According to Kumar et al., Chitosan-IFN-γ pDNA nanoparticles (CIN) can significantly reduce airway hyperresponsiveness and lung histopathology in BALB/c mice with allergic asthma induced by ovalbumin (21). In another study, they found CIN could effectively inhibit the production of pro-inflammatory factors in lung OVA-specific CD8+ T lymphocyte population and lower the activation level of dendritic cells. Its efficacy in treating allergic asthma may be related to the effective regulation of Th1/Th2 immune response. Once the regulatory T cells detect the up-regulation of IFN-γ expression, it will up-regulate the expressions of Th1 cytokines and down-regulate the expressions of Th2 cytokines (22). Thiolated chitosan nanoparticles and nanoparticles containing chitosan and cyclodextrin have also been used as lung delivery systems to prolong drug retention in the respiratory tract and enhance their anti-inflammatory effect (23).
After the polyethylene glycol (PEG) nanoparticles are injected into the mouse body, they can reach the lungs, as shown by DNA sequencing (24). The further experiment shows that nanoparticles reaching the lungs can successfully deliver a small-molecule RNA into lung cells and inhibit the expressions of target genes (24). Due to its high cationic charge density, polyethyleneimine (PEI) can effectively concentrate the negatively charged DNA into nano-scale complexes, thus protecting it from nuclease degradation. However, such a positive charge can be toxic and makes PEI a bad carrier for gene therapy of asthma. The PEG/PEI complex, modified by PEG, can also activate the complement system and induce the expressions of apoptosis-related genes (25,26). Therefore, we need safer and more effective biodegradable carriers. Mastorakos et al. introduced highly dense and biodegradable DNA nanoparticles that could overcome the mucus barrier for inhaled lung gene therapy and have good safety. There was no obvious toxicity after intratracheal administration (27).

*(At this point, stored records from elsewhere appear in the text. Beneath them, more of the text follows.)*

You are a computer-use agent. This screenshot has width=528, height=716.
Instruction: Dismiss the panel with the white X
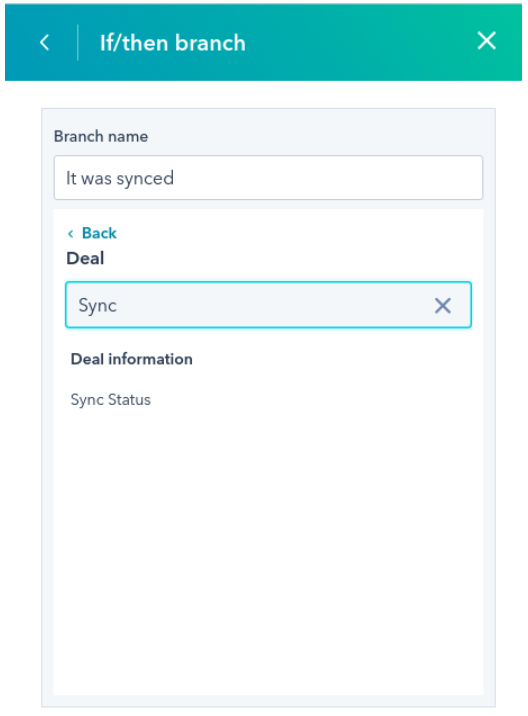486,41
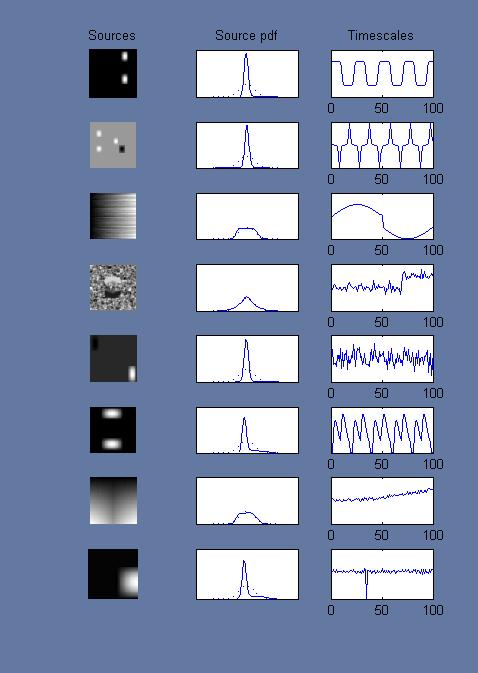
Task: Select the last source with a bright right blob
Action: [113, 574]
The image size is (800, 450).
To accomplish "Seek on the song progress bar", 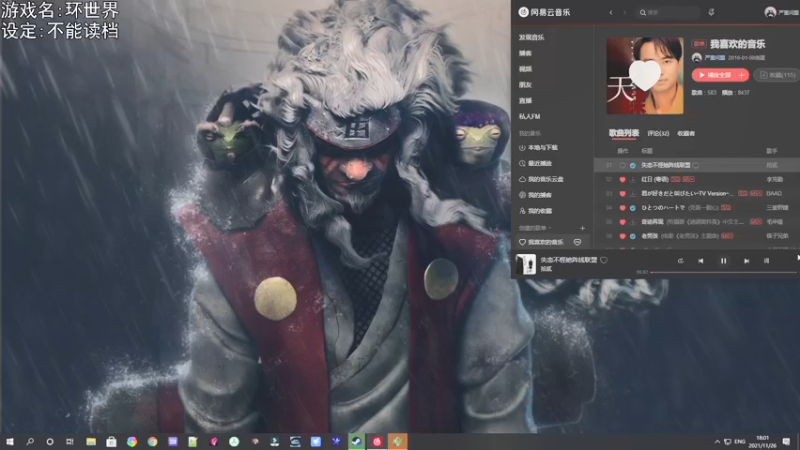I will (723, 272).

Recently, a promising vaccine loaded with cytokine-phosphate-guanine (CpG) nanoparticles has been developed, which can be used for the treatment of allergic diseases caused by factors such as dust mites. Also, as an effective adjuvant, it could transform the Th1 cell immune response and inhibit asthma induced by Th2 cells (28).

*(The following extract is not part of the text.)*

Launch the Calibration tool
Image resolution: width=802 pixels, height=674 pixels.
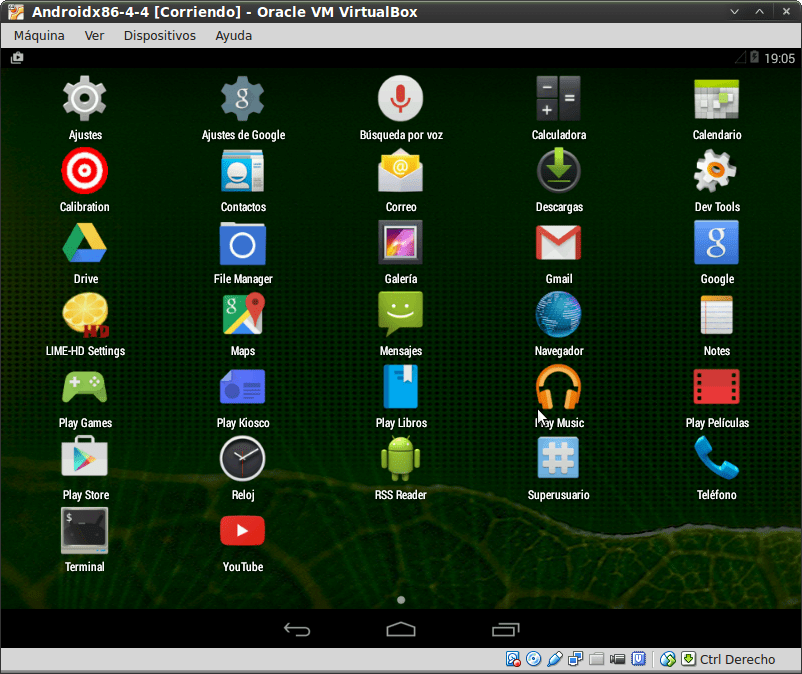[x=84, y=170]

To sum up, asthma is a highly complex chronic airway inflammatory disease, involving a variety of cells and cellular components. Therefore, asthma has many potential molecular targets including cytokines, chemokines, transcription factors, tyrosine kinases, and their receptors, as well as costimulatory molecules for gene silencing or over-expression of specific targets, which can be delivered together with drugs through nanoparticles.
Summary and prospect
This article reviews the potential benefits of nanocarrier-based drugs and gene therapy for asthma patients. As a potentially useful technique for the treatment and diagnosis of lung diseases, nanotechnology has become one of the top priority research areas. Pre-clinical studies using nanocarriers have demonstrated the safety and effectiveness of nanocarriers. However, many challenges still need to be overcome before nanotherapy can be applied in clinical practice. A thorough understanding of the mechanism of nanocarriers and the improved chemical structures of these materials are essential for the design and implementation of more reasonable clinical studies.
Funding: This work was supported by the National Natural Science Foundation of China (NSFC: 81770028) and the Project of Shenzhen Basic Research Plan (JCYJ20170307095633450).
Conflicts of Interest: The authors have no conflicts of interest to declare.